Stored items
============

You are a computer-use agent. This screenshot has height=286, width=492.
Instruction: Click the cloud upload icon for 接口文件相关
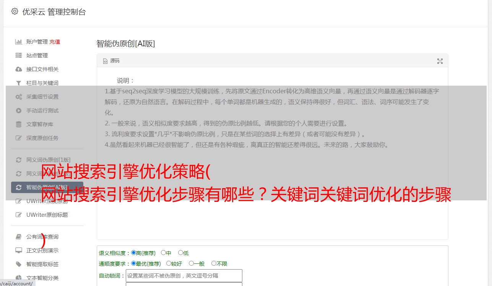click(18, 69)
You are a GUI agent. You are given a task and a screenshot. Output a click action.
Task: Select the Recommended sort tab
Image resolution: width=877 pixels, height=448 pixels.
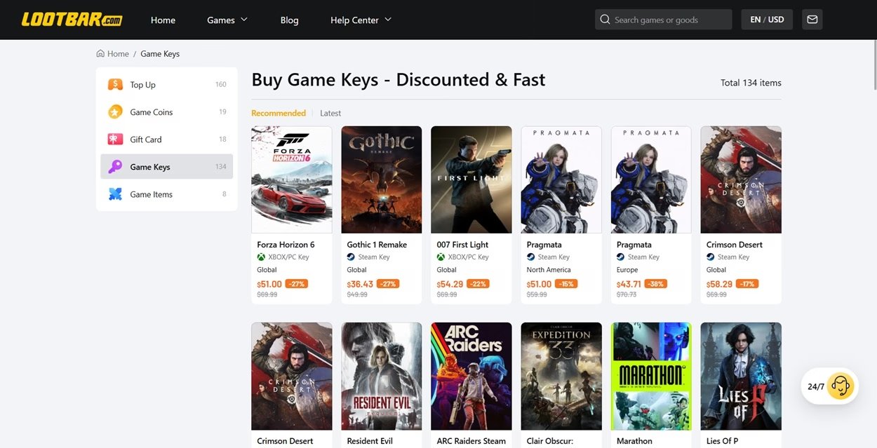pyautogui.click(x=279, y=113)
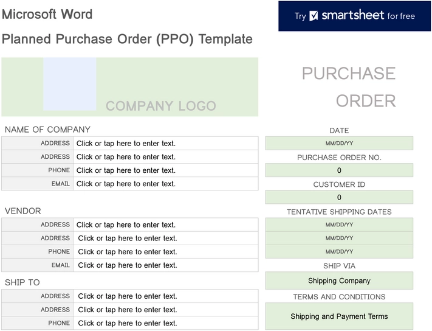
Task: Select the light blue company logo placeholder
Action: pos(69,84)
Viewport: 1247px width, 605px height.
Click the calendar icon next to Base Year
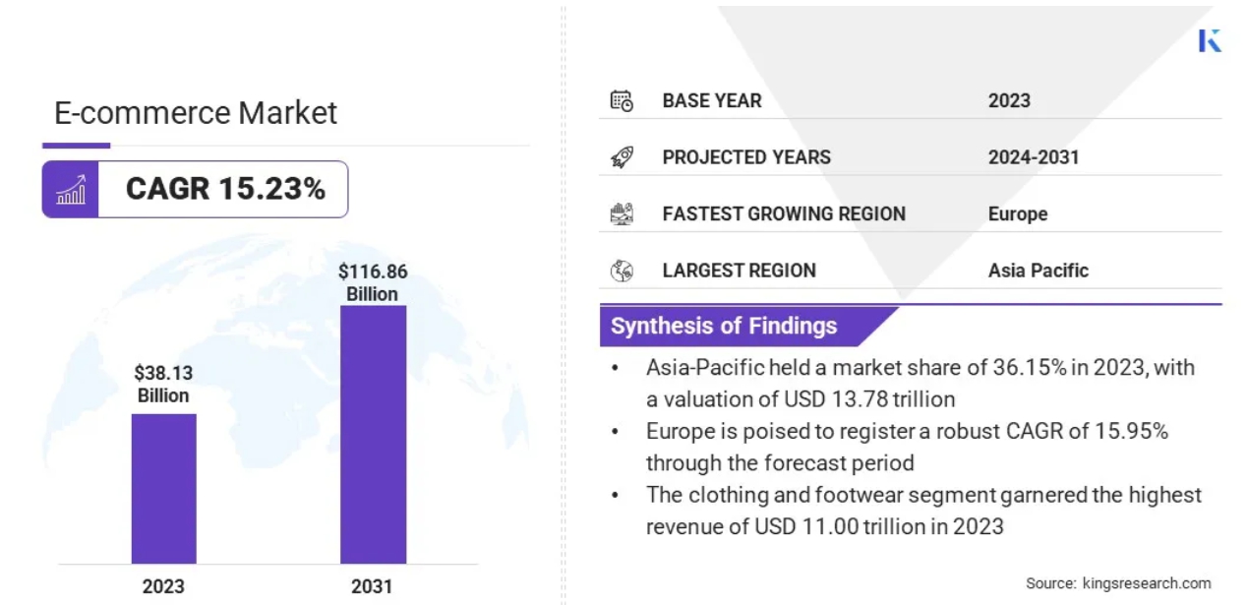pos(622,100)
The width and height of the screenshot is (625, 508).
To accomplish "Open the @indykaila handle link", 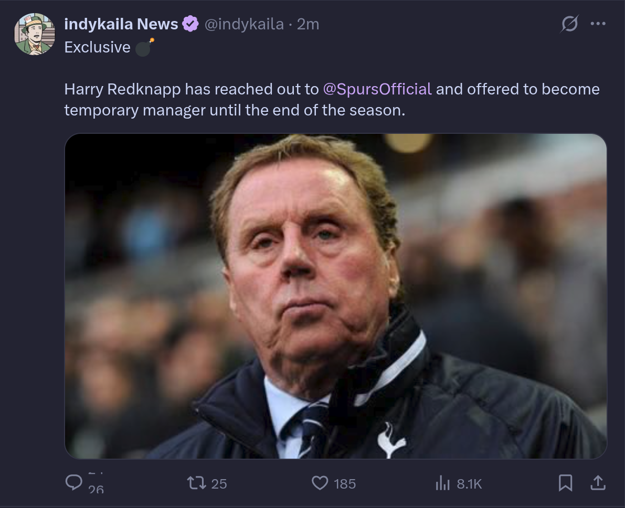I will [243, 24].
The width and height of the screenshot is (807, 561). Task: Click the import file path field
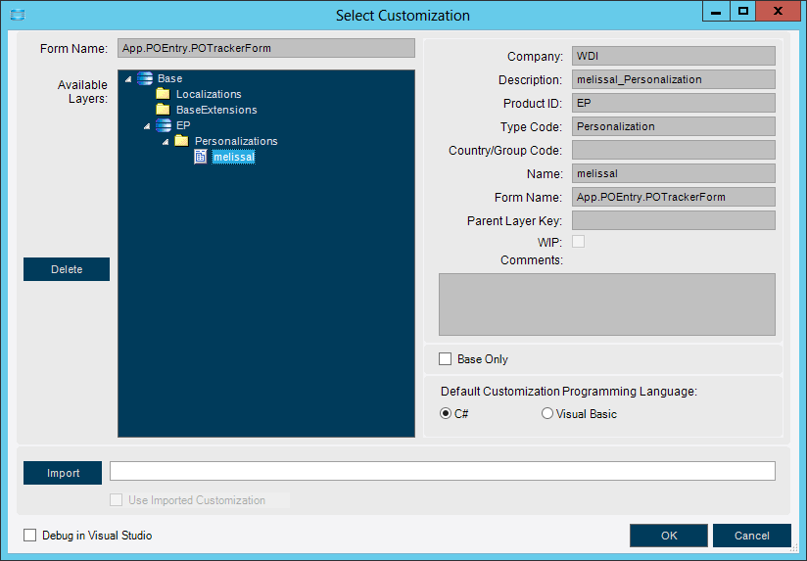coord(442,471)
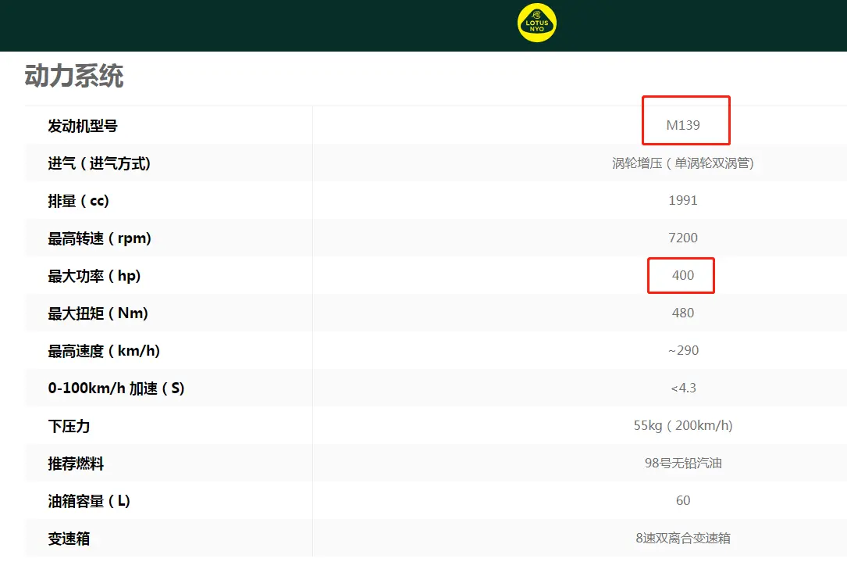Click the 动力系统 section heading
847x562 pixels.
(x=74, y=77)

============

■ **Activity**
Search the records for the string "agent" and, wherever a line contains it, please copy that line.

■ **Solution for this problem**
You are a computer-use agent. This screenshot has height=286, width=492.
You are a GUI agent. You are given a task and a screenshot. Output a click action.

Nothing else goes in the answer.